• _Rows showing where targets appear_

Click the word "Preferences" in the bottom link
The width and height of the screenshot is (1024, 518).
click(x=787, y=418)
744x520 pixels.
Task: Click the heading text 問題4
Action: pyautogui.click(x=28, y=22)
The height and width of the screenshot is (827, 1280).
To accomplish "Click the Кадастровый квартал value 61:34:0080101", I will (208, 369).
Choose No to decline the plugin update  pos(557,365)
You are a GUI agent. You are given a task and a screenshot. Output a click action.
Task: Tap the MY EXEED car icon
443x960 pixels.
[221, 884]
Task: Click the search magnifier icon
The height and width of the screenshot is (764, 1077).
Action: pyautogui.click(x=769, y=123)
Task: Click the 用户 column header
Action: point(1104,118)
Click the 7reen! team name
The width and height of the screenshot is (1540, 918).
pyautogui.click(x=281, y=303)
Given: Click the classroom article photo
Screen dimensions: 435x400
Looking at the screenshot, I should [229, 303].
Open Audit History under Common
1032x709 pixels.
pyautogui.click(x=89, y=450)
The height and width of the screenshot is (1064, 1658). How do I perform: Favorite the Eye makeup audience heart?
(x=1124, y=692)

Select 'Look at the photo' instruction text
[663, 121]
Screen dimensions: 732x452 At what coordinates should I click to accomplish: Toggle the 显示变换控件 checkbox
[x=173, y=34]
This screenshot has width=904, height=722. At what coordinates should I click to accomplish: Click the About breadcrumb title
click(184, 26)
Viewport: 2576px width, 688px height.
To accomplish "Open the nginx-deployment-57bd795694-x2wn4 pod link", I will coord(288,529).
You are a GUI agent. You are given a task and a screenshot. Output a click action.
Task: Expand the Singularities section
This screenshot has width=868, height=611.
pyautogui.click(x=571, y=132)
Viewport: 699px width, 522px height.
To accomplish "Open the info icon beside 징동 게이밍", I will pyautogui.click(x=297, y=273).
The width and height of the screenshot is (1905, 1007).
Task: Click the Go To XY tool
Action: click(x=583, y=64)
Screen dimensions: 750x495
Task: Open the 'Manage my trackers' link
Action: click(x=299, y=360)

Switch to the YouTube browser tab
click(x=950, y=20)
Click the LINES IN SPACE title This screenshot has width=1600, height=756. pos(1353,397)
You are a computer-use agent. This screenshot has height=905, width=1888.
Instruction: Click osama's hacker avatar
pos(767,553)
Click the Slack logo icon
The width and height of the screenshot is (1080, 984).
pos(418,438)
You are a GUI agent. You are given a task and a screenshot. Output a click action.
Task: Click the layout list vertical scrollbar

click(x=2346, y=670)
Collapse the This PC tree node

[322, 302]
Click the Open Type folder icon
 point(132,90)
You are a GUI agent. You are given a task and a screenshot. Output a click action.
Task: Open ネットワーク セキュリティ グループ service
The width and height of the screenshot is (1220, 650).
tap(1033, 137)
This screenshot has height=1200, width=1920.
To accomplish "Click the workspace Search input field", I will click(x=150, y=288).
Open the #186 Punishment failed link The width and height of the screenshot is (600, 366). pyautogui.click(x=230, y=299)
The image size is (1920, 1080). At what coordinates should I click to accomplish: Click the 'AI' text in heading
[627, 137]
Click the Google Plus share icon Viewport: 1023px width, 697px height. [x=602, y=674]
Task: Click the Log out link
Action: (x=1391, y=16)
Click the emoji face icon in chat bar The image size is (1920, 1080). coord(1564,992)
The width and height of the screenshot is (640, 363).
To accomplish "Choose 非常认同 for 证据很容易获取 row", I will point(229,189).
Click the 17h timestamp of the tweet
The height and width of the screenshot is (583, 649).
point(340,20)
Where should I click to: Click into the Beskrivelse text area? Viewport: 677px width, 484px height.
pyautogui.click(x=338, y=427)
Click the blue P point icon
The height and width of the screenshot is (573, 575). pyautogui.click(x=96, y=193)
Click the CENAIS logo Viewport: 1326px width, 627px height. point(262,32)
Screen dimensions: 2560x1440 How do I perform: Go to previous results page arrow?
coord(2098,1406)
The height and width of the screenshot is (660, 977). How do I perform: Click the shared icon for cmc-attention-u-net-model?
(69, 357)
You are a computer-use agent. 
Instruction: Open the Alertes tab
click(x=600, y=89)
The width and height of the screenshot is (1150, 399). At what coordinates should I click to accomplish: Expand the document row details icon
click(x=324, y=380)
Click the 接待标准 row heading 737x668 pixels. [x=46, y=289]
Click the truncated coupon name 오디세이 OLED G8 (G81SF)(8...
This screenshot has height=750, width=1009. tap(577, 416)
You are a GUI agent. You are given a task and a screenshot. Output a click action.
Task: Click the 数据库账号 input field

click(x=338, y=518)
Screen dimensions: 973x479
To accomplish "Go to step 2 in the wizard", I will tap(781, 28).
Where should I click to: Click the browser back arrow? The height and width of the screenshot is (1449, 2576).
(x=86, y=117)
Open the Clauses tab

• _Given instruction_
Arrange the lines of the material from the one containing "Screen dimensions: 973x479" through the end of the material as a numbered list, omitting any blank lines.

• _Answer to the task_
1. Screen dimensions: 973x479
2. To accomplish "Go to step 2 in the wizard", I will tap(781, 28).
3. Where should I click to: Click the browser back arrow? The height and width of the screenshot is (1449, 2576).
4. (x=86, y=117)
5. Open the Clauses tab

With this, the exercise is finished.